By 2020, the global shipping fleet will be required to reduce greenhouse gas emissions by 50% and switch to low-sulphur fuels, a move that is expected to radically improve air quality. The recent decision pushed through by the International Maritime Organisation, the United Nation’s leading shipping agency, is one of the biggest revolutions in maritime history. Its effects will be felt the world over, by refineries and ship owners as well as trading hubs and ordinary consumers at the gas pump.
This is good news for the environment. According to a recent report by the National Resources Defense Council, with ships allowed to burn fuel with sulphur levels that are up to 3,500 times higher than permitted in on-road diesel, one container ship cruising along the coast of China emits as much diesel pollution as half a million new Chinese trucks in a single day.
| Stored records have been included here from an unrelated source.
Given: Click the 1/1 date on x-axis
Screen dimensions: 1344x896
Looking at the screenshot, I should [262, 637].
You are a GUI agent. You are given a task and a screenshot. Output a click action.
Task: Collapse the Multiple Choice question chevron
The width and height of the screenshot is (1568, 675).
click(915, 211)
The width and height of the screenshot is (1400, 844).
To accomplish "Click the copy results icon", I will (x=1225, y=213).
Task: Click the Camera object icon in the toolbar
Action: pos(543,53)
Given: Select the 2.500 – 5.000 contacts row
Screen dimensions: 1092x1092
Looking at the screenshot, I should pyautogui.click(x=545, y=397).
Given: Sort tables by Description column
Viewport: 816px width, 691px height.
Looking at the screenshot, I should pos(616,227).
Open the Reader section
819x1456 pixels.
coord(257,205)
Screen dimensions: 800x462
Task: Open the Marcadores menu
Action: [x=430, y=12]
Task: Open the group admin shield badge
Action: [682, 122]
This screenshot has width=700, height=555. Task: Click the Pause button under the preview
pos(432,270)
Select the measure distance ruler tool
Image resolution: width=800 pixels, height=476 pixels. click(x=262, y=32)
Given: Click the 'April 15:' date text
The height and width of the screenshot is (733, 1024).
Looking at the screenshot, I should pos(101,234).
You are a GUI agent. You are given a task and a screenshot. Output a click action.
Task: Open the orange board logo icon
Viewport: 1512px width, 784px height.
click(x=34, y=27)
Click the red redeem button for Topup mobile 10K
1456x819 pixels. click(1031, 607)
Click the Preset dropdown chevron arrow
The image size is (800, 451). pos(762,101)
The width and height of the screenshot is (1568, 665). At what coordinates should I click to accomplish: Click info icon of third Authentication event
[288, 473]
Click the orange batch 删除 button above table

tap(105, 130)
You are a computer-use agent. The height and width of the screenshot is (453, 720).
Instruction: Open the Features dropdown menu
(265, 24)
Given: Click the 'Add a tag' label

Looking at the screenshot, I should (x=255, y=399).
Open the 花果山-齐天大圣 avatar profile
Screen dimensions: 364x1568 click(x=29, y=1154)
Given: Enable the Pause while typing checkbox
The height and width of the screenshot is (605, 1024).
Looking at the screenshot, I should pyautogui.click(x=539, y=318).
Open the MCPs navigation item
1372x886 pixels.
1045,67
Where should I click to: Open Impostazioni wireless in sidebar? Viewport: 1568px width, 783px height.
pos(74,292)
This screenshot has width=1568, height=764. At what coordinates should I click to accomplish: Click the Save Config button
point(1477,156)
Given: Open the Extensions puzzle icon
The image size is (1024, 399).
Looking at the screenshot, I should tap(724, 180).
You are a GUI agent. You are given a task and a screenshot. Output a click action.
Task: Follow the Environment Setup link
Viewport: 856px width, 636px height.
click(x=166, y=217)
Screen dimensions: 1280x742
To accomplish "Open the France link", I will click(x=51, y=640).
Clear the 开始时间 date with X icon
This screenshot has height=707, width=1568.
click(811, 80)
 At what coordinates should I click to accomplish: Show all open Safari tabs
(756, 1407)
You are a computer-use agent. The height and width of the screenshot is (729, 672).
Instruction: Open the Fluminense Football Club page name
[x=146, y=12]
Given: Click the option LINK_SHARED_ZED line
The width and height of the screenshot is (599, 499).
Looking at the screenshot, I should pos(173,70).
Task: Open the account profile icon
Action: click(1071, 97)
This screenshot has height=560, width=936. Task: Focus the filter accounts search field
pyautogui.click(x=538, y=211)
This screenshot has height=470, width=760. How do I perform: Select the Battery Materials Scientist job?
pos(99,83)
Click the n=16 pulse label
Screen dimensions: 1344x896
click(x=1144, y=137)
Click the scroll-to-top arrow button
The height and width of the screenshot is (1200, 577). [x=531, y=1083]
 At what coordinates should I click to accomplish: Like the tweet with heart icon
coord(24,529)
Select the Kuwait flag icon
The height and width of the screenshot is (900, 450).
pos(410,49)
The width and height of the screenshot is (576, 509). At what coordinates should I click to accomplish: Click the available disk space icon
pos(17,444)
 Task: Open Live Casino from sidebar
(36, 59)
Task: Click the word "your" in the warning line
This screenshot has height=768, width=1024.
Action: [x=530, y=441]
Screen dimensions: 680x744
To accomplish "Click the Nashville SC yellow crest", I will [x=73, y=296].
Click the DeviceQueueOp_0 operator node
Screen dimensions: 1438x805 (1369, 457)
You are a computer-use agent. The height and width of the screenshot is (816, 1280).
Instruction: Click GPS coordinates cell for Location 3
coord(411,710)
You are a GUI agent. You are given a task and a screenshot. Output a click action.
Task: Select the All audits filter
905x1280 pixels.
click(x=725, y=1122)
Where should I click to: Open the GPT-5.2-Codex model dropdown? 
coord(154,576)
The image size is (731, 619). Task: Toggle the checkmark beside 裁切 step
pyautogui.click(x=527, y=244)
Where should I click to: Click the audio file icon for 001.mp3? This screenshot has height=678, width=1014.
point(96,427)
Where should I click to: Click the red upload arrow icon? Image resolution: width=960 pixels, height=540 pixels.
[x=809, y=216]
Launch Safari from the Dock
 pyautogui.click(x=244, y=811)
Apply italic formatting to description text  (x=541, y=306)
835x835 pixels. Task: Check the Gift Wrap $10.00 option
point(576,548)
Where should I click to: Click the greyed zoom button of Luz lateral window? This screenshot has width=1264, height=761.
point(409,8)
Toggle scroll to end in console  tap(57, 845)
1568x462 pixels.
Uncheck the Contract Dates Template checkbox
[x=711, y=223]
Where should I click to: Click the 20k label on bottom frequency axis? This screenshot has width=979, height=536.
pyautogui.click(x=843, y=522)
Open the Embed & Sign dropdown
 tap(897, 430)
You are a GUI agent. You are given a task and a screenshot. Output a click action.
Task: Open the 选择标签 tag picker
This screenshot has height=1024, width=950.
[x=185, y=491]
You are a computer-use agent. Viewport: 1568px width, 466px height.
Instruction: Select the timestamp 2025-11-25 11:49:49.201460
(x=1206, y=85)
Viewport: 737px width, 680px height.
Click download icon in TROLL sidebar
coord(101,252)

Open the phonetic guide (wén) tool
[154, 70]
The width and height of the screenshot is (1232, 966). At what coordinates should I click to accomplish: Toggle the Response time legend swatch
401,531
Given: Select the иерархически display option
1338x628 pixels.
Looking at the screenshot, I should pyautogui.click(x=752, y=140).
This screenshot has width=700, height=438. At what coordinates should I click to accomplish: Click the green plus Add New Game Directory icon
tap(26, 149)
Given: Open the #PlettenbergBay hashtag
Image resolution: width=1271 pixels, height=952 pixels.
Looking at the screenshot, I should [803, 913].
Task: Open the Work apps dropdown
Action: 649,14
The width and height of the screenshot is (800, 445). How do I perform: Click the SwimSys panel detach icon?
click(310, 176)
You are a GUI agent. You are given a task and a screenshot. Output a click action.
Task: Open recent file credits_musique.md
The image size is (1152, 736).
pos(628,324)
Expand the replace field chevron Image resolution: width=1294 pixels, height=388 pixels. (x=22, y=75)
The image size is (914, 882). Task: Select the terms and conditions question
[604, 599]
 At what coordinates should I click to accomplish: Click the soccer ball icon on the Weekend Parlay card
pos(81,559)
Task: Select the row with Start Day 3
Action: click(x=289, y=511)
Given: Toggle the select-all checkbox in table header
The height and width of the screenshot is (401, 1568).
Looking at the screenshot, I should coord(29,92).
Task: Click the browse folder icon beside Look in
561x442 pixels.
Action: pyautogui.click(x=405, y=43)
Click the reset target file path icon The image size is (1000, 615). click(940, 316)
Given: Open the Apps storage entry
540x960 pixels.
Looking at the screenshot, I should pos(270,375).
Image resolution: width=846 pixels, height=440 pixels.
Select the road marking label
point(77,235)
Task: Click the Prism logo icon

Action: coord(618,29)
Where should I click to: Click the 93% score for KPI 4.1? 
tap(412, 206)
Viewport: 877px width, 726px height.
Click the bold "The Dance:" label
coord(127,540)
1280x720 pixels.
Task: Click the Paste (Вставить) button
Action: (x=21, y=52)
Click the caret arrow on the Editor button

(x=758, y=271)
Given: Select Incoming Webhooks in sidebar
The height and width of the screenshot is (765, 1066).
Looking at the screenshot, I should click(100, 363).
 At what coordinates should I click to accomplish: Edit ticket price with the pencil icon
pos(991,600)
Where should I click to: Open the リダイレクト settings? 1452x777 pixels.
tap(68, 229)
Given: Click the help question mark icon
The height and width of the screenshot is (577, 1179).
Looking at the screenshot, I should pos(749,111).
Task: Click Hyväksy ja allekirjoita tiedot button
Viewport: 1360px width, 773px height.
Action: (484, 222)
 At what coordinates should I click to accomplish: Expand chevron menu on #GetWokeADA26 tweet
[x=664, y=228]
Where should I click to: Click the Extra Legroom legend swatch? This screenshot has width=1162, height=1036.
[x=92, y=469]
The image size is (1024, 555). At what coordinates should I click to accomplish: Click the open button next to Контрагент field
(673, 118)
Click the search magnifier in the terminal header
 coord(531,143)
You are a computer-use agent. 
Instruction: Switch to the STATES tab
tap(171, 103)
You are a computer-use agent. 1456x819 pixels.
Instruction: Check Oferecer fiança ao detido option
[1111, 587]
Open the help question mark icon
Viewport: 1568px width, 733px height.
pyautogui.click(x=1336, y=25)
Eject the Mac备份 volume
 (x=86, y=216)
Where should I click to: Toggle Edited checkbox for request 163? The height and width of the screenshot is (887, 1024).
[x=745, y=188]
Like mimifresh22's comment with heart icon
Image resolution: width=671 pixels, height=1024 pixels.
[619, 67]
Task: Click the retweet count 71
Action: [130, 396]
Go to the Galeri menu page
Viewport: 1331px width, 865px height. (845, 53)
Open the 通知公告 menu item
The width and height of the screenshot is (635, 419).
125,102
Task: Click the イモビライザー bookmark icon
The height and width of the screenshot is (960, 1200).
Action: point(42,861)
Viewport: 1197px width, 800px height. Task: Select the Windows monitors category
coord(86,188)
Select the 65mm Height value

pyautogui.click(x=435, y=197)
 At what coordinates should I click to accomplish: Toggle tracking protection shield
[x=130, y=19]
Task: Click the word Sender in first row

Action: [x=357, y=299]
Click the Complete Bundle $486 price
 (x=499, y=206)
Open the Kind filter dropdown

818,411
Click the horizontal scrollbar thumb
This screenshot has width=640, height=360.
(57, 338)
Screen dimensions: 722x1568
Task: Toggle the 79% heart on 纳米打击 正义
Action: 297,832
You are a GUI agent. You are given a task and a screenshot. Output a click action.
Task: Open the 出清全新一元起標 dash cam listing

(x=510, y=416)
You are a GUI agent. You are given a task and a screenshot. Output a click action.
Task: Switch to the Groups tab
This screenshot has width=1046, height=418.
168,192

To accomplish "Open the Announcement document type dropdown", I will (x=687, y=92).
The major overhaul shows that the industry is finally making the transition from thick, sulphur-rich bunker fuel to cleaner, more environmentally friendly maritime fuel.
But in order to make sure that these changes have a lasting impact that goes beyond the shipping industry we will need to embrace the full potential of marine fuels and liquefied natural gas (LNG) and create a new culture of transparency, although within the International Maritime Organisation (IMO) itself.
The IMO ruling to push the sulphur cap for bunker fuel down to 0.5% will affect 70,000 ships and will be a game changer for marine fuel. More broadly, the wider commodities industry, from coal to oil to sugar, is likely to face a price hike. No sector will be immune to these changes as the shipping industry carries almost 90 per cent of world trade. Airlines and travellers worldwide are also likely to be affected due to a knock-on effect creating higher fuel prices.
So where do we go from here? There is no silver bullet to the post-2020 scenario. Alternatives include using sulphur-rich fuel oils alongside so-called scrubber systems, exhaust gas cleaning systems, a technology which also has many drawbacks. The cost of investing in scrubbers can exceed US$10 million per ship. The low margins of the sector mean that ship owners are understandably reluctant to make these investments.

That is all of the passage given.